Intuitive neuromyoelectric control of a dexterous bionic arm using a modified Kalman filter

•Neural and electromyographic signals can be used together to improve estimates of motor intent.•Ad-hoc thresholds and gains improve prosthetic control by reducing unintended movement.•Thresholds and gains can be optimized offline and translate to functional improvements online.•Computational efficiency of the modified Kalman filter enables training and real-time use of a portable prosthetic control system in a home environment.•Participants successfully performed various activities of daily living in lab and at home. Multi-articulate prostheses are capable of performing dexterous hand movements. However, clinically available control strategies fail to provide users with intuitive, independent and proportional control over multiple degrees of freedom (DOFs) in real-time. We detail the use of a modified Kalman filter (MKF) to provide intuitive, independent and proportional control over six-DOF prostheses such as the DEKA “LUKE” arm. Input features include neural firing rates recorded from Utah Slanted Electrode Arrays and mean absolute value of intramuscular electromyographic (EMG) recordings. Ad-hoc modifications include thresholds and non-unity gains on the output of a Kalman filter. We demonstrate that both neural and EMG data can be combined effectively. We also highlight that modifications can be optimized to significantly improve performance relative to an unmodified Kalman filter. Thresholds significantly reduced unintended movement and promoted more independent control of the different DOFs. Gains were significantly greater than one and served to ease movement initiation.

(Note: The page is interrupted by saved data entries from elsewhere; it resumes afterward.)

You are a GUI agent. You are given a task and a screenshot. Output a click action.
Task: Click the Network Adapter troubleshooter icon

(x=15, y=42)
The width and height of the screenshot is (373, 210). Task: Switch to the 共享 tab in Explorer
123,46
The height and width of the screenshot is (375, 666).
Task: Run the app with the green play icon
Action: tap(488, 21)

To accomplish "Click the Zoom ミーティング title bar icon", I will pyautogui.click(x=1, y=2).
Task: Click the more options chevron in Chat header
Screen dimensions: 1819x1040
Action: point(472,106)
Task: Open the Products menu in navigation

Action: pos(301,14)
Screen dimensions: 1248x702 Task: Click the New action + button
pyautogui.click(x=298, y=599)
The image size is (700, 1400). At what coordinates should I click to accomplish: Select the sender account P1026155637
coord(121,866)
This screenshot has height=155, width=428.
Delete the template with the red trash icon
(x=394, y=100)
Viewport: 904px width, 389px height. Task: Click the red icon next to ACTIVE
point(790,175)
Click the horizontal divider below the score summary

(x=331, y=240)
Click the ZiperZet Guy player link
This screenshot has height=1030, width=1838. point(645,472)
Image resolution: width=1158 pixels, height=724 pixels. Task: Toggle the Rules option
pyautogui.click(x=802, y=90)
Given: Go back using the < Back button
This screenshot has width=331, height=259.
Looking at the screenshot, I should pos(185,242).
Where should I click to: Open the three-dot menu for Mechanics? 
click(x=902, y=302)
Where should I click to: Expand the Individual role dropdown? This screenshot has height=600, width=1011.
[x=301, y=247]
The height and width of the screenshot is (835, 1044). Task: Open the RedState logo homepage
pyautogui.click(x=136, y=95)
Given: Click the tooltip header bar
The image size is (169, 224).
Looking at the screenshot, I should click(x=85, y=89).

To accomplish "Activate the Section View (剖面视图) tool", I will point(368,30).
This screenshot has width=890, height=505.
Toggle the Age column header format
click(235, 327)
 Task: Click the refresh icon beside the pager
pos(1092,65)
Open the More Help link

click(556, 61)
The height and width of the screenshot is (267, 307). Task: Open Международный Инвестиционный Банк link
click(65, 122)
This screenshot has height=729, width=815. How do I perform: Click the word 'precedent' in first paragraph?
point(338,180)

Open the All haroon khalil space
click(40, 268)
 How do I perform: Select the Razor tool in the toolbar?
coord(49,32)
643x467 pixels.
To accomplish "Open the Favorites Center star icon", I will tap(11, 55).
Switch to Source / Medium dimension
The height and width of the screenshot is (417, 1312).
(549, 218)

Optimal modifications can be determined quickly offline and translate to functional improvements online. Using a portable take-home system, participants performed various activities of daily living. In contrast to pattern recognition, the MKF allows users to continuously modulate their force output, which is critical for fine dexterity. The MKF is also computationally efficient and can be trained in less than five minutes. The MKF can be used to explore the functional and psychological benefits associated with long-term, at-home control of dexterous prosthetic hands.